I went to see him and spend some time in early December that year, wondering if it would be the last time I would see him.  It was a fun, yet at times disturbing and heart-wrenching, visit.

And now…Comfort measures only. 

As soon as I heard, I made arrangements to leave on the red-eye that night.  My brother needed me and I needed him…and I needed to see my dad.  By the time I got there in the morning, he couldn’t speak any more.  I didn’t know whether it was a rapid progression of the Parkinson’s or it was his bone tiredness from fighting this illness so bravely and with such humor – and stubbornness – for about 17 years.

He talked to me with his eyes and his grunts. 

At his grunting insistence, I made calls to family.  He wanted to say goodbye.  He grunted his love and heard his sister-in-law, my mother-in-law, my youngest brother (who was making arrangements in NY where the burial would be)  tell him they loved him as I held the phone to his ear…and he grunted back.  His eyes said it all.

Comfort measures. 

This means drugs…no fluids.  You basically dehydrate to death – which is legal – because we don’t believe in euthanasia in this country.  And because he was allergic to morphine, they could not continue to give that to him even though they only expected him to live about 4 or 5 days. 
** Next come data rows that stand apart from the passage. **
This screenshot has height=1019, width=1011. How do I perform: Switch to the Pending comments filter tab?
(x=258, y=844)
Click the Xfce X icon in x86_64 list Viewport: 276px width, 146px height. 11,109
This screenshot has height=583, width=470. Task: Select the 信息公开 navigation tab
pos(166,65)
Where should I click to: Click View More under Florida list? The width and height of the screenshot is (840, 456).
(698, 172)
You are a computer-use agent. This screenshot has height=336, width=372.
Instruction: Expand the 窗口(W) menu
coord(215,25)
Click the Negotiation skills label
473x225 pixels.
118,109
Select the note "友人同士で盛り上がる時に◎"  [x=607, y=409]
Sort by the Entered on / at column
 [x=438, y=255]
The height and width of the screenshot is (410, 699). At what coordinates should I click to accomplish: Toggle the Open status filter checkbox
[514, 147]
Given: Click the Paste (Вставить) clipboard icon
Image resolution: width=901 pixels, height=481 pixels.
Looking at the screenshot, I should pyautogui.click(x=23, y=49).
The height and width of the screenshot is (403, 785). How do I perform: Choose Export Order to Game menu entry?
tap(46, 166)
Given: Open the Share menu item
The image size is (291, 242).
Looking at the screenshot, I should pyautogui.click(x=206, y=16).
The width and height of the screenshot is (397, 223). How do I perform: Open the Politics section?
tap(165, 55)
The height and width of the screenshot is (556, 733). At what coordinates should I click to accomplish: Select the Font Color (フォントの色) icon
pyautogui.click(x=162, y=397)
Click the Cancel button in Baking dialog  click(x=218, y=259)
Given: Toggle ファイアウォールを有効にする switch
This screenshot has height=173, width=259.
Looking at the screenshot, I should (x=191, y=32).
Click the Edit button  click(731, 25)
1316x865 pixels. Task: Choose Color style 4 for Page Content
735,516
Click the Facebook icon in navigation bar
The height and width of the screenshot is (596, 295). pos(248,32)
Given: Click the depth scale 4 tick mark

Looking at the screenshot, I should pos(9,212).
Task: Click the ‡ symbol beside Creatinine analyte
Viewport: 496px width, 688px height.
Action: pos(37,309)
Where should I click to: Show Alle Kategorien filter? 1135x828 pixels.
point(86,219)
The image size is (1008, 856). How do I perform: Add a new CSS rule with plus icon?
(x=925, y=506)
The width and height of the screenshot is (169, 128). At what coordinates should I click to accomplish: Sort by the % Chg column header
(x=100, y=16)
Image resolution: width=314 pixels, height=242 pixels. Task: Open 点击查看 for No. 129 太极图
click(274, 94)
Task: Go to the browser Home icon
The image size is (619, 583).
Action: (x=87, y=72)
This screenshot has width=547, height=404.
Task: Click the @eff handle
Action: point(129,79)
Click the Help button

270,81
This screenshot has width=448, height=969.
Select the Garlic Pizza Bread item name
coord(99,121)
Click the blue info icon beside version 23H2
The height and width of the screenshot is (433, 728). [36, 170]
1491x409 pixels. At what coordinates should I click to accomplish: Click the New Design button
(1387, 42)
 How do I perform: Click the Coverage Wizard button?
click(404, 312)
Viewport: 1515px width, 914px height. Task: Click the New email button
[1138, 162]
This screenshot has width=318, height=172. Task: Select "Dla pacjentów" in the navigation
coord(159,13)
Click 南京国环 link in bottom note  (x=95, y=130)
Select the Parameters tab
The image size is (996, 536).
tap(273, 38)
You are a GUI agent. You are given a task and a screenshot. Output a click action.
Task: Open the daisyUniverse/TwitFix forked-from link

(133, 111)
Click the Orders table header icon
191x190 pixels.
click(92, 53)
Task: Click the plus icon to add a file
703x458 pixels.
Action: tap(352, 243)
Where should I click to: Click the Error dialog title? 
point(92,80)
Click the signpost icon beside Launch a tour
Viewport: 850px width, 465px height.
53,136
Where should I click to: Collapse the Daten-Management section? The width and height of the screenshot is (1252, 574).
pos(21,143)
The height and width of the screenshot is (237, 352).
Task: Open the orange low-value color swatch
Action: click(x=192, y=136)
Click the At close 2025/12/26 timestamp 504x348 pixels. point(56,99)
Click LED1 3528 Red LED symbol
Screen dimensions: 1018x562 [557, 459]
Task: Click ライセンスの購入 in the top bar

It took 8 very long days.   

If he had been on morphine, they could have sent him over the edge – legally.  But it was darn near impossible with the pain medicine he was on.  8 days.  Sores in his mouth, temples sunken, wearing a dry diaper.  I would put a pillow between his bony knees to offer some comfort, and looked for blankets to keep him warm.

And we waited.  He slipped into a coma (was it?)  And he would not let go. 

As stubborn as always, my dad.

He died on Valentine’s Day. 

A valiant fight all those years.  He waited until late, after my brother and I left.

My brother came to tell me “He’s gone.”  I thought…who’s gone?  The first attempt at protecting myself from the very reason I had come to Tennessee.

We took the very late-night drive back to the nursing home.

If my father had been in a line-up of dead bodies, I would not have recognized him.  His spirit was gone.  It is what made him who he was…

I knew he was elsewhere, sending love in his own way on that Valentine’s day.  And I truly got he was ok now.

The 4th of July baby, kid, teenager, marine, husband, father, cop… being strong, showing us what loyalty and humor and grace and caring look like in real life. 

And now reminding me, every Valentine’s day with the anniversary of his death (as only my dad would), what one face of real love looks like.